Étonnamment, Pharloom devient une dimension parallèle, où je peux entrer dans mon esprit même si je dois arrêter de jouer. Je récapitule sans cesse mes combats, les architectes de douleur de cet univers, et je réfléchis aux ombres qui hantent les personnages. Ce jeu est un véritable travail de passion, plein de détails captivants où chaque élément semble vivre indépendamment de ma présence.
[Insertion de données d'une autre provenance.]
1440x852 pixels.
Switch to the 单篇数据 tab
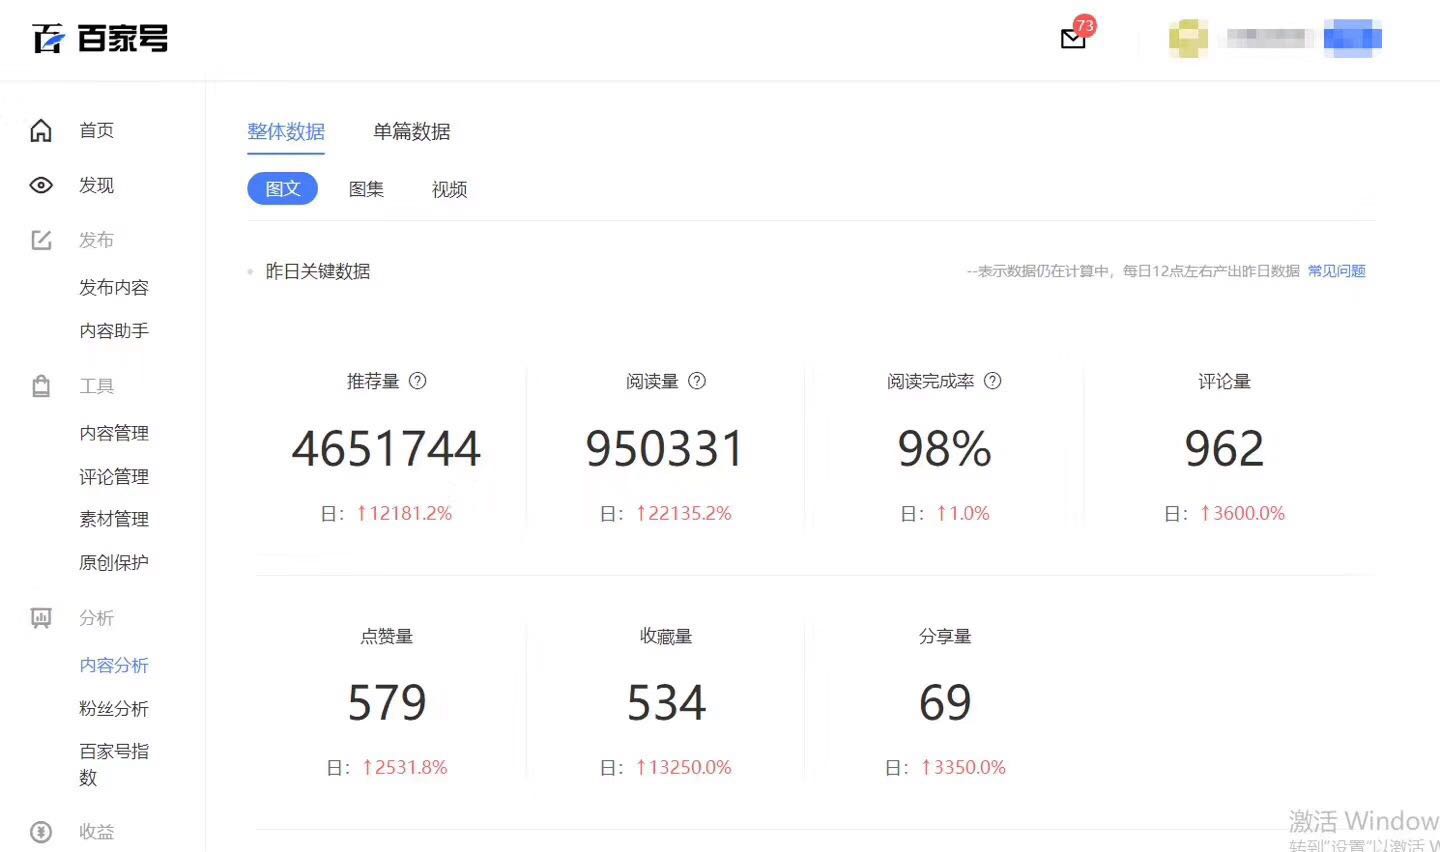point(411,131)
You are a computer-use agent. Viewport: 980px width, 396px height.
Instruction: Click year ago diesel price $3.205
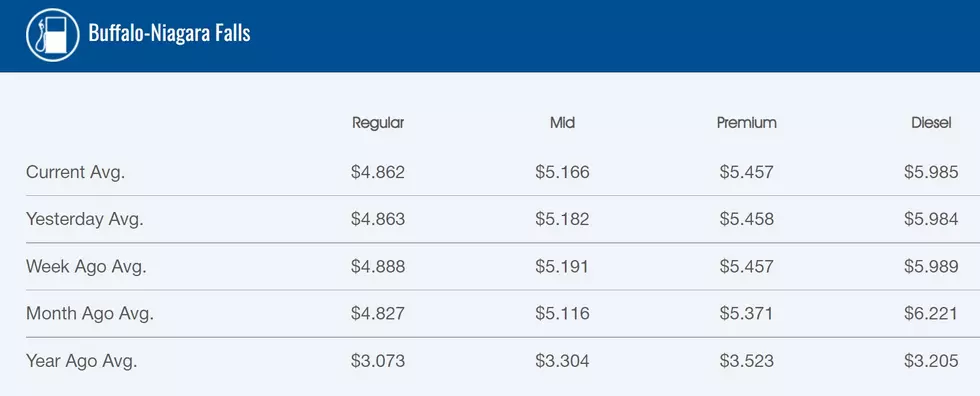click(931, 361)
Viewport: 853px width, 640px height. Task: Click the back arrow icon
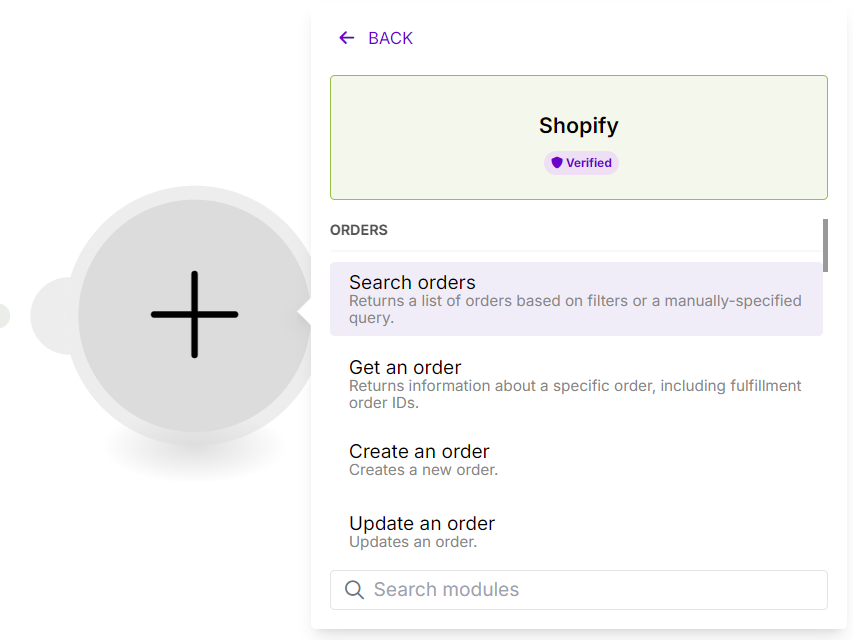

Certaines zones de Pharloom ne sont guère plaisantes. Une nuit, j’ai trouvé un parcours cauchemardesque, découvrant des lieux que je ne souhaite jamais revoir. Je me suis rapproché de Shakra, dont la chanson guidait mes pas. J’ai dû rassembler de précieuses ressources pour essayer de l’atteindre, luttant contre des créatures traîtresses. Cela m’a réduit aux larmes.
Abandonner n’a jamais été une option. Même si j’ai pris des pauses, je n’ai jamais cessé, même lorsqu’un défi me semblait impossible. Silksong est parfois sadique, punissant durement toute erreur. Pourtant, je pense que parce que je souffre de toute façon, rajouter un peu de défi donne un sentiment de contrôle.
Les jeux vidéo difficiles exigent ténacité et résilience. Ils enseignent qu’il faut persister jusqu’à réussir. Mais cela n’applique pas à la douleur ; il n’y a pas d’effort pouvant guérir les nerfs plus vite. J’ai appris à gérer mon temps, mais rien de ce que j’ai appris dans les jeux ne m’a aidé à gérer la souffrance. Au contraire, il m’a fallu apprendre à vivre lentement, devoir reconnaître mes limites sans culpabilité.
Apprendre à faire les choses lentement a été une découverte. Pendant que je jouais, je lisais sur la science moderne de la douleur. Au début, c’était par désespoir, mais j’ai compris qu’accepter la douleur est la première étape pour vivre avec. Reconnaître la souffrance et adapter ma vie ne signifie pas abandonner. Cela signifie que je continue à vivre, à jouer.
Après quatre mois et 40 heures de jeu, j’ai presque tout accompli à Pharloom. Je suis confronté au dernier boss, espérant accomplir cette tâche symbolique de persévérance. Bien qu’il n’y ait pas de finale parfaite, Silksong m’a permis de voir la souffrance différemment. Elle n’a pas besoin d’un but, ni d’une narration ordonnée. Mais on peut apprendre à l’esquiver, avancer malgré tout.
Points à retenir
- La souffrance physique peut influencer notre bien-être mental.
- Les jeux vidéo peuvent servir de thérapie et d’évasion face à la douleur.
- La persévérance est essentielle dans les défis, qu’ils soient virtuels ou réels.
- Il est crucial de reconnaître ses limites et d’apprendre à vivre avec ses douleurs.
- Chaque expérience, même douloureuse, peut enseigner des leçons sur la résilience.
Je me demande souvent vers quoi se dirige ma propre souffrance. Les jeux comme Silksong permettent une réflexion sur notre relation à la douleur et à la lutte. Devons-nous nécessairement connaître la souffrance pour atteindre une forme de rédemption, ou peut-on simplement avancer sans chercher à l’expliquer ? Ce débat, profondément humain, mérite d’être exploré.